So anyway the task of understanding the reality of other people’s experience is incredibly difficult, because you are stuck being you, and can never even for one second be them. But this is true not only for people who live very different lives from yours, but also for those closest to you. You see everybody in your life in the context of you: YOUR sister, YOUR best friend, YOUR mom, YOUR nemesis, whatever. But they do not see themselves that way. They see themselves as the center of history, just as you see yourself.

This turns out to be a really big problem that (at least in my experience) can only be solved by empathy, an imperfect and incomplete tool (see my $90 monthly cable bill) but the best one we have.  

Q: Radar points out that Q keeps “expecting people not to be themselves.” How do you think this pertains to real friendships and relationships?

It’s very difficult to maintain a friendship with someone who is very similar to you, because the overarching problem is that no one knows what it is like to be you.

When you break your arm, for instance, other people may feel very sorry for you, and they may be very nice and understanding about it, but the only person who experiences the pain and inconvenience of your broken arm is you.

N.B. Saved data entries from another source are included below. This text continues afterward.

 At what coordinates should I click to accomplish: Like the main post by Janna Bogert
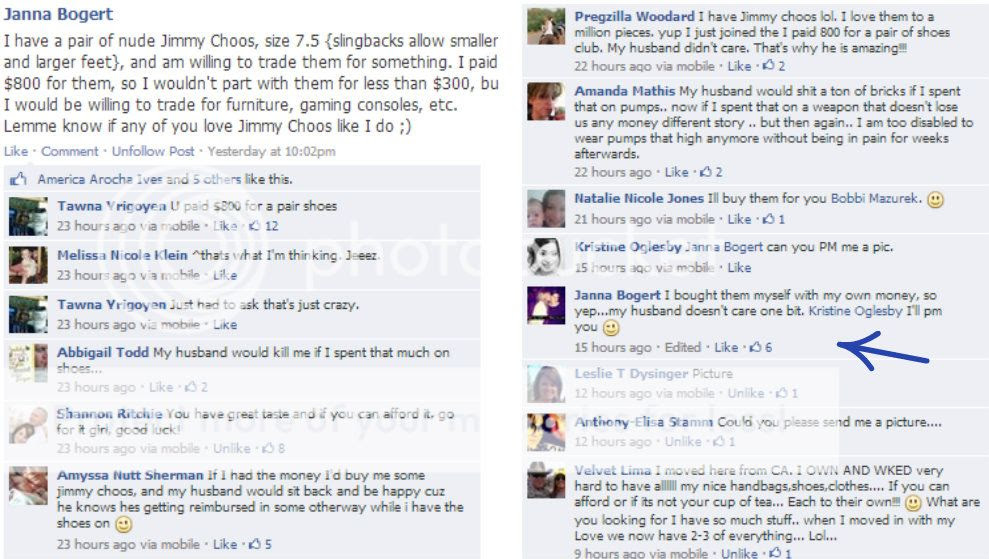pyautogui.click(x=16, y=151)
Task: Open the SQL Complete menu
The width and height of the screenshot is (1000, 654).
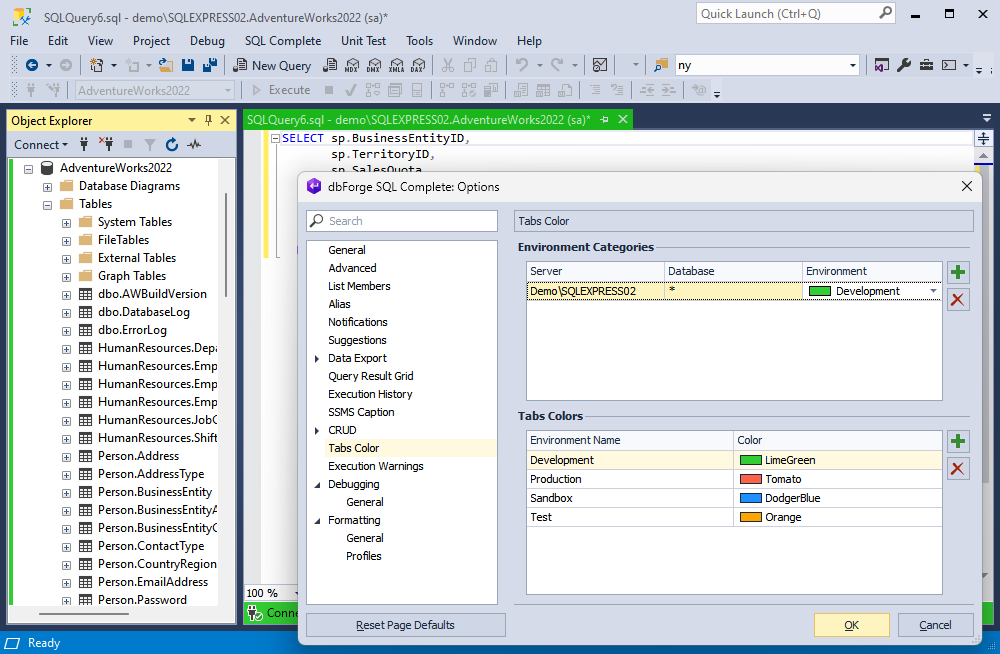Action: click(283, 41)
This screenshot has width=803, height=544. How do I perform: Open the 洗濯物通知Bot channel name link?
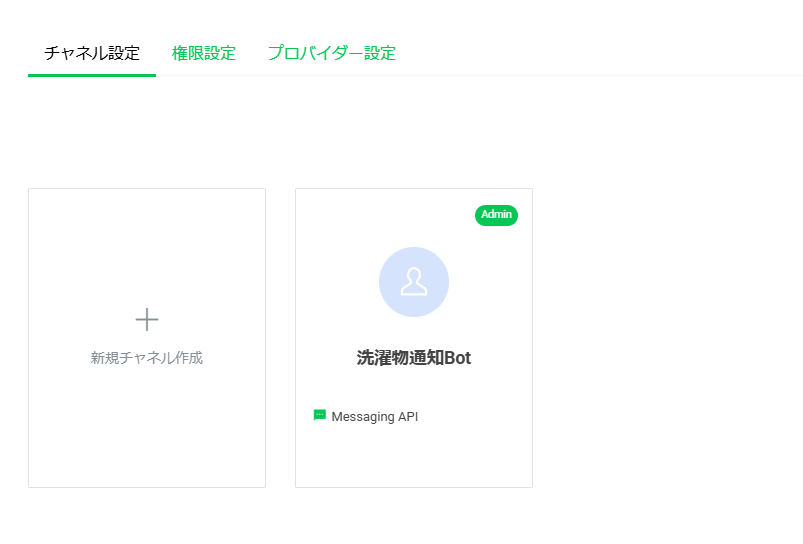coord(414,358)
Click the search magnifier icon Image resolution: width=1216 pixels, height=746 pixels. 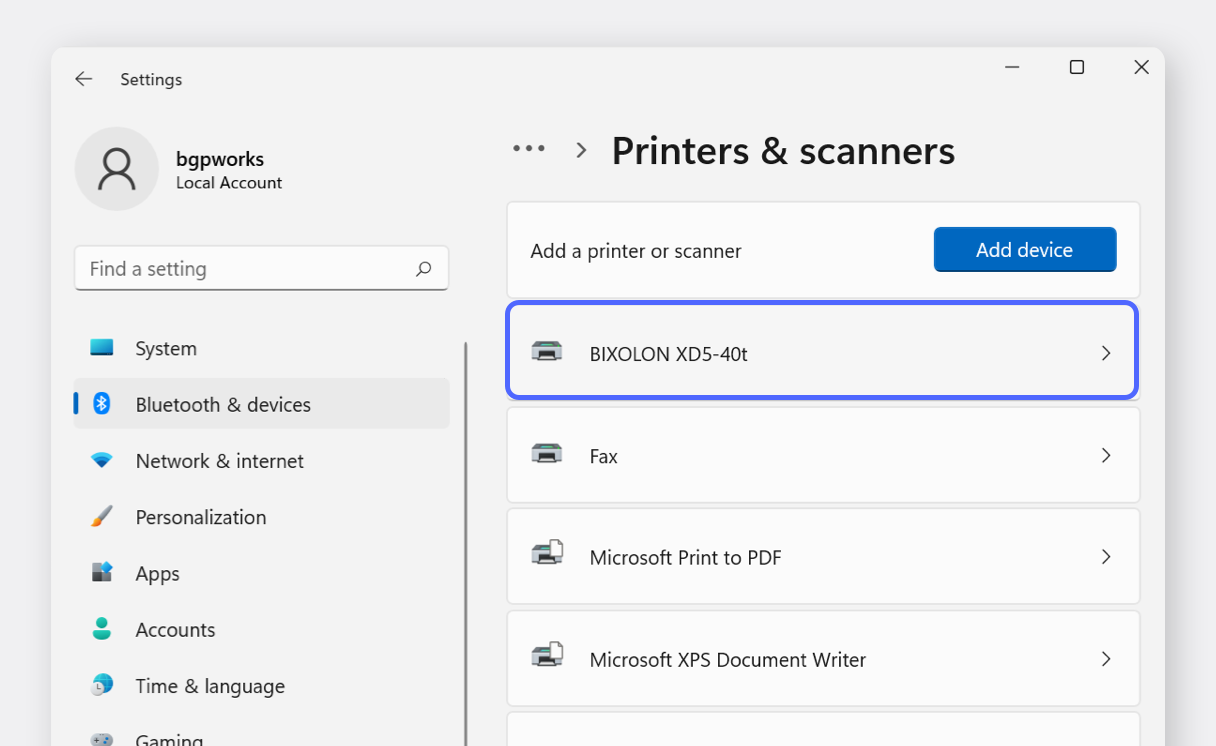pyautogui.click(x=423, y=269)
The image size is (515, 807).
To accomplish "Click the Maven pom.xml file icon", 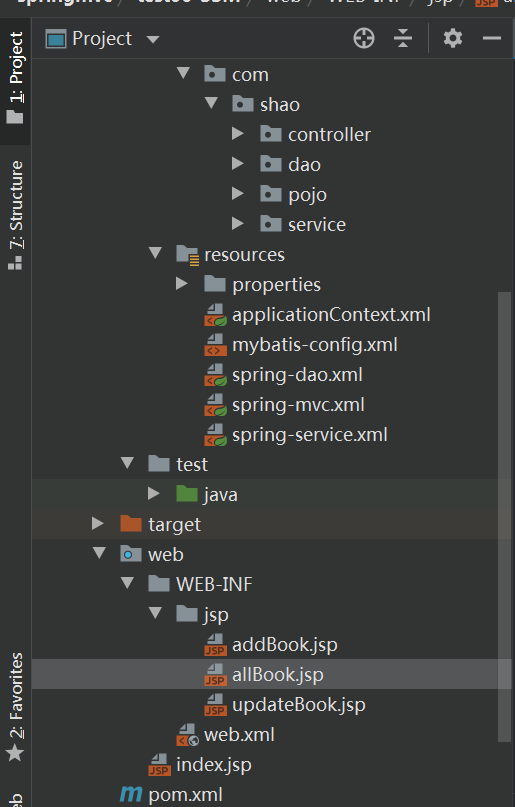I will (x=131, y=794).
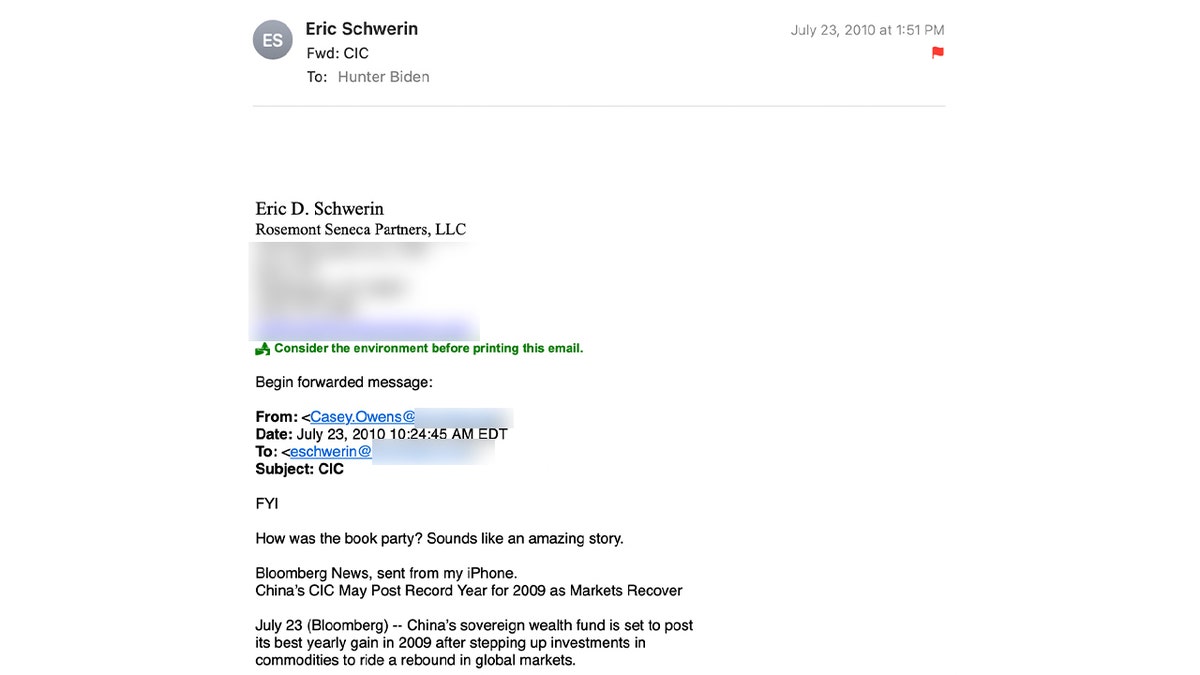Click the forwarded Date line

[x=382, y=435]
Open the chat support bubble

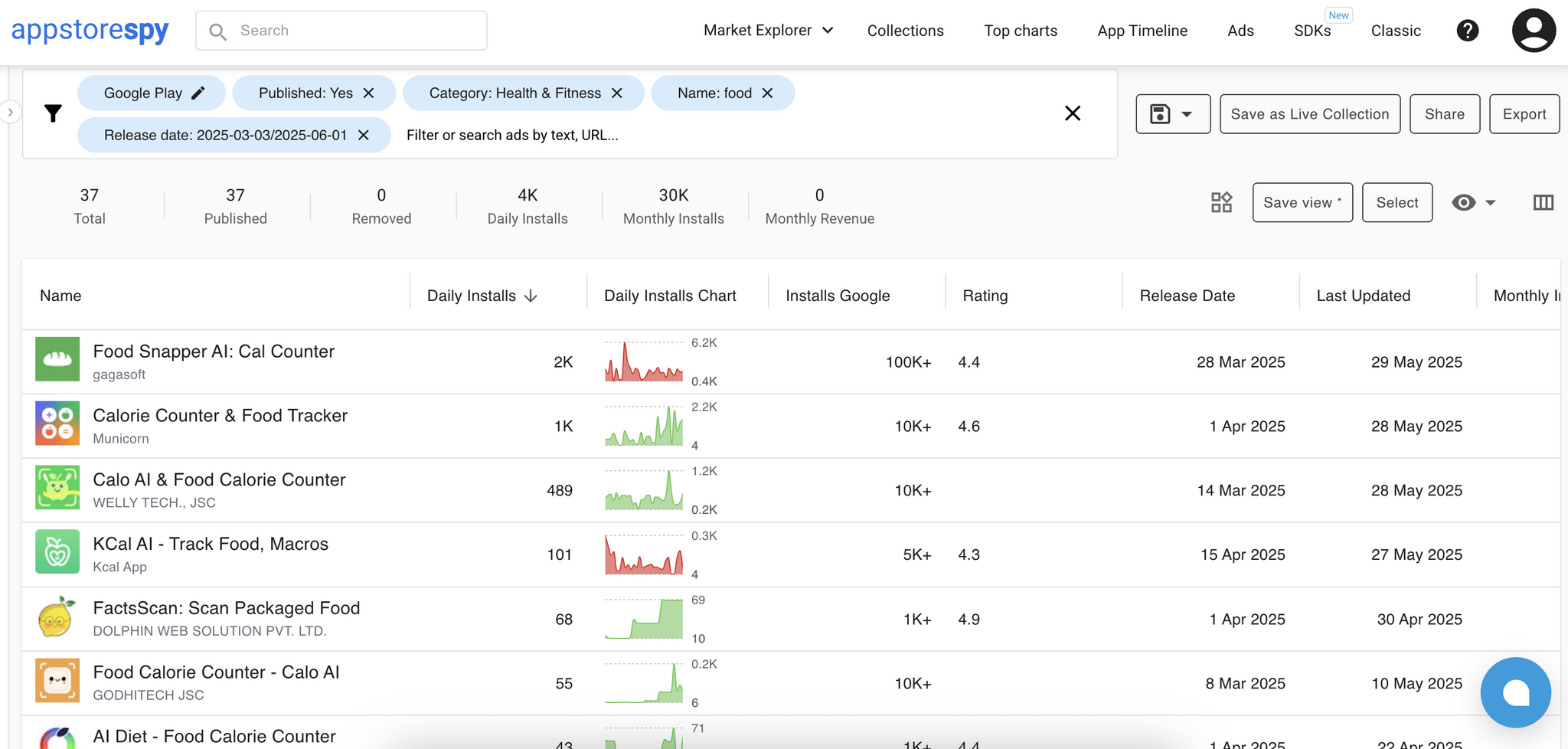[1515, 692]
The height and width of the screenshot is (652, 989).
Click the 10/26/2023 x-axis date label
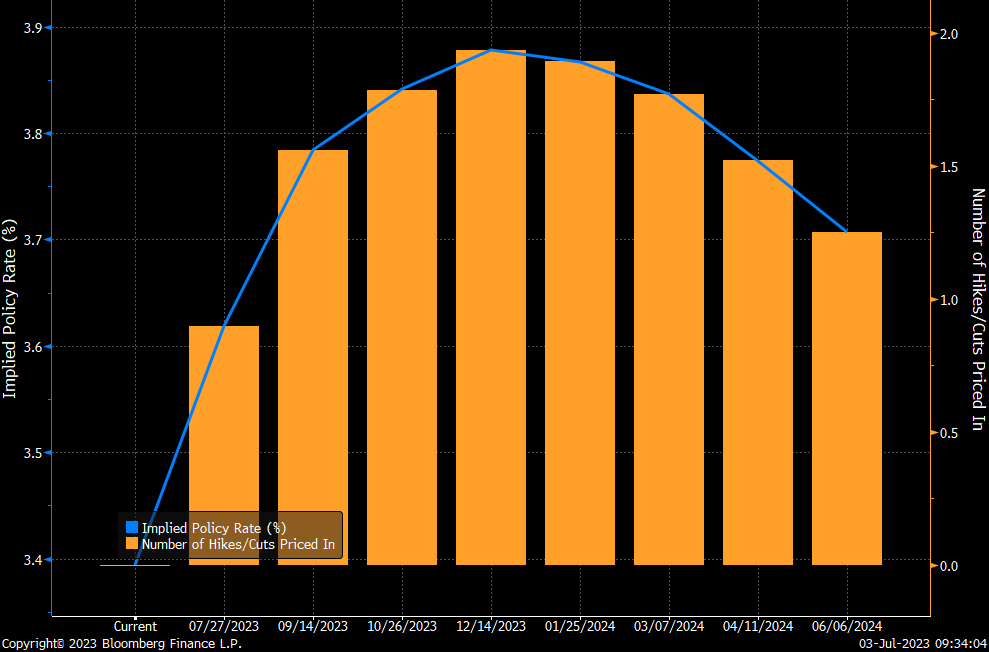click(402, 627)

This is a real problem among humans, because we are always trying to get people to listen to us, and we are always failing, because no one can understand my broken arm like I can. I think this is part of what Radar is saying in that conversation, that Q needs to reconcile himself to the fact that when it comes to knowing and loving each other, empathy is an imperfect tool but the only one we have.

Q: Isn’t answering all of these questions contradictory to your stance that books belong to their readers?

It’s all a fine line, because like

1. Authorial intent matters at least SOME, right? If reading a novel is going to be a conversation between the author and the reader, the author’s voice does matter.

But on the other hand, 1a. the author’s only real job is to write the story and leave the rest to readers.

However, 2. It seems to be useful to some readers to be able to ask me questions about intent or inspiration or process, and I’m happy to answer those questions, because it’s also helpful for me to think about intent and inspiration and process.

3. You’re definitely right that all these questions are sort of tangential to the actual business of reading books, because most of reading is about story and emotional involvement and being transported into the lives of others so that you can experience radical empathy and feel more unalone in the world, and while metaphor and symbolism and language choices are all part of that experience, they aren’t the core of it.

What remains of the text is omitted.